WRITTEN EXERCISE A ->
Please rewrite the records from their start through the line containing "[x=156, y=620]", swapping "progress bar" for "loading bar" and leaving everything else unchanged.

— Start of PASSAGE TO READ —

# Ender's Game



## Kane (Jan 22, 2006)

I just bought this book yesterday.  I think it was pretty good, if a bit anti-climactic.  I like Card's style.  I'm tempted to work my way through some more of Card's books.  Any suggestions as to where I should start?


----------



## Rico (Jan 22, 2006)

The rest of the Ender quartet. I just got the other three today and I'm about a quarter through the next one, _Speaker for the Dead_.

Be warned, though...the style for the next three, so I've heard, is very different than for the first one.

I remember looking at the "Bean" books that supposedly accompany _Ender's_ _Game_, but I didn't find them as good.


----------



## Talia_Brie (Jan 22, 2006)

I've read a few of hius Alvin Maker books as well. Apparantly these have more of the mormon allegory involvement, but I thought they were alright regardless.

They are sort of alterntive Amercian history. I think the first one is _Seventh Son_


----------



## Hodge (Jan 22, 2006)

The _Homecoming_ series is really good for the first three books, the fourth book is pretty good, and the last book is not so good.

Also, I liked _Wyrms_ and his short fiction anthologies are REALLY good (all the anthologies are also printed as one large volume).


----------



## Kane (Jan 22, 2006)

Cool, thanks... is Card a mormon?  I guess that would explain why they had so many of his books at the bookstore, this being Utah and all.


----------



## Hodge (Jan 22, 2006)

Card is a hardcore Mormon, but in most of his books you can't tell.


----------



## Talia_Brie (Jan 23, 2006)

I think it's more obvious in the Alvin Maker books, and apparantly he wrote one book, can't think of the name, that is full on Mormon allegory, much like the Narnia books.

But like Hodge says, you can't usually tell, and it doesn't detract from the writing, which I foudn to be usually well paced.


----------



## SxThorntonxS (Jan 26, 2006)

And if you want a different view of Card. He is writing Ultimate Iron Man for Marvel comics right now. Its only a few issues in.


----------



## Gizzmo0411 (Jan 31, 2006)

Two of his books that are often overlooked are _Enchantment_ and _Lost Boys._

_Enchantment_ is a more modern take on the story of "Sleeping Beauty" very much a fantasy novel, but he incorporates a lot of characters found in very old Russian fairy tales. If anyone has ever read translated versions of Russian fairy tales they're very different from our light, and happy ones. In most of them the intent is to keep young kids from misbehaving by scaring the s**t out of them. So Card's version of Sleeping Beauty is quite a different yarn from the one we all know and love.

— End of PASSAGE TO READ —
— Start of SOURCE MATERIAL —

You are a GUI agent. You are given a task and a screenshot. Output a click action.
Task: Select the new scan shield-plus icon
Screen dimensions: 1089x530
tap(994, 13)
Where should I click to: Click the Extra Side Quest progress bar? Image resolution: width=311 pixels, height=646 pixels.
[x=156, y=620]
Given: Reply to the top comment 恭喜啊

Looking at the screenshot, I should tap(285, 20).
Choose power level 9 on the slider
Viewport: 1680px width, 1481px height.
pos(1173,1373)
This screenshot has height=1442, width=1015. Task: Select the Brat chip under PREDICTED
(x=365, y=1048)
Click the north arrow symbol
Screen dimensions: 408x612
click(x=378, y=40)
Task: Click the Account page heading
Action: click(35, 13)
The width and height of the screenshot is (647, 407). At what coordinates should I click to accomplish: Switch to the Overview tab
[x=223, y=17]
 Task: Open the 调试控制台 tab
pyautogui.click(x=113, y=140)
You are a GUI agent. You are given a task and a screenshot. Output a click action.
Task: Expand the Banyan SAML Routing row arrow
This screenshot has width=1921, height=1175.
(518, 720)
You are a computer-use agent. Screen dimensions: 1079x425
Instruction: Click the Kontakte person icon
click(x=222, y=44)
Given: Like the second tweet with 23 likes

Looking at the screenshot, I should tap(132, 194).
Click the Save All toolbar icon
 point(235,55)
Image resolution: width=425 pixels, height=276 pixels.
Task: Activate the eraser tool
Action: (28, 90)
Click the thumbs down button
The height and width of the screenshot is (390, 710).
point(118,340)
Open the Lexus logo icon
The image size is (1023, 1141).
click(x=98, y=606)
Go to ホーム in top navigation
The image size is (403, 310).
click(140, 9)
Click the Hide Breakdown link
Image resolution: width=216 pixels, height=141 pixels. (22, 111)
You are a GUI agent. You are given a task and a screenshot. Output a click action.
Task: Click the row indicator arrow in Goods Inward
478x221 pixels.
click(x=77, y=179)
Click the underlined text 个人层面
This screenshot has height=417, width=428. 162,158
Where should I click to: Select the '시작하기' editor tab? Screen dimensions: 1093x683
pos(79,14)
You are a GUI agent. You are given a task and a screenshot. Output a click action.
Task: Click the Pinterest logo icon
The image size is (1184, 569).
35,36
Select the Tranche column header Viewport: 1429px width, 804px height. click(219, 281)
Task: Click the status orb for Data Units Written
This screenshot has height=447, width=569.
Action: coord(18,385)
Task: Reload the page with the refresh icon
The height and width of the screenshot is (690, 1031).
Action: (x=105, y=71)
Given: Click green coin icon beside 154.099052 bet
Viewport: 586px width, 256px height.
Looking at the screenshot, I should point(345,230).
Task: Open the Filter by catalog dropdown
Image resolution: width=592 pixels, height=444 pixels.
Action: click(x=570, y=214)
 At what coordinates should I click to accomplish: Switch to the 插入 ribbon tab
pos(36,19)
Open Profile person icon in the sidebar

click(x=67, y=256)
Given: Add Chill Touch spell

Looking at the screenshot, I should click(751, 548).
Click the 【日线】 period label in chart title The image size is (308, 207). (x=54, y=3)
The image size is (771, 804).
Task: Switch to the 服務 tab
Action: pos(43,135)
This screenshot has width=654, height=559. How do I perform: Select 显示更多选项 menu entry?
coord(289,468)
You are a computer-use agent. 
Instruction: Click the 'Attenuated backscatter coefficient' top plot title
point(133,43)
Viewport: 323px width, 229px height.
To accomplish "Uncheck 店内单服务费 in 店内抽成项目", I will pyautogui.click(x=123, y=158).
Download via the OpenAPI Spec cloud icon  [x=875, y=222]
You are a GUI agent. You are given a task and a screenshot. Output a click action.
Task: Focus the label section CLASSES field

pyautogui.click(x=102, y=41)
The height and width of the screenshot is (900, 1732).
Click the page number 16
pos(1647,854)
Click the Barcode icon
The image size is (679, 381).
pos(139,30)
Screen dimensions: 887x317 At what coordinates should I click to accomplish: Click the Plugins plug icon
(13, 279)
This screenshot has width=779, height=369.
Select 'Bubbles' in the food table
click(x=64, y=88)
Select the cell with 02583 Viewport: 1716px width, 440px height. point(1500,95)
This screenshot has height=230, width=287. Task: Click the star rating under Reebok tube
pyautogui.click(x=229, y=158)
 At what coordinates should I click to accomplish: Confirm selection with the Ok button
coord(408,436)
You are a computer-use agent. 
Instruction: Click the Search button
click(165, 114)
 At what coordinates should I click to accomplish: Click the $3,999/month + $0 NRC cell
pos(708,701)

— End of SOURCE MATERIAL —

WRITTEN EXERCISE B ->
Answer these questions about the forum thread on Ender's Game:
(i) Which book of the Ender quartet is Rico about a quarter of the way through?
(ii) What comic does SxThorntonxS say Card is writing for Marvel?
(iii) Which story is _Enchantment_ described as a more modern take on?

CORRECT RESULT A ->
You are a GUI agent. You are given a task and a screenshot. Output a click action.
Task: Select the new scan shield-plus icon
Screen dimensions: 1089x530
tap(994, 13)
Where should I click to: Click the Extra Side Quest loading bar? Image resolution: width=311 pixels, height=646 pixels.
[x=156, y=620]

CORRECT RESULT B ->
(i) _Speaker for the Dead_
(ii) Ultimate Iron Man
(iii) "Sleeping Beauty"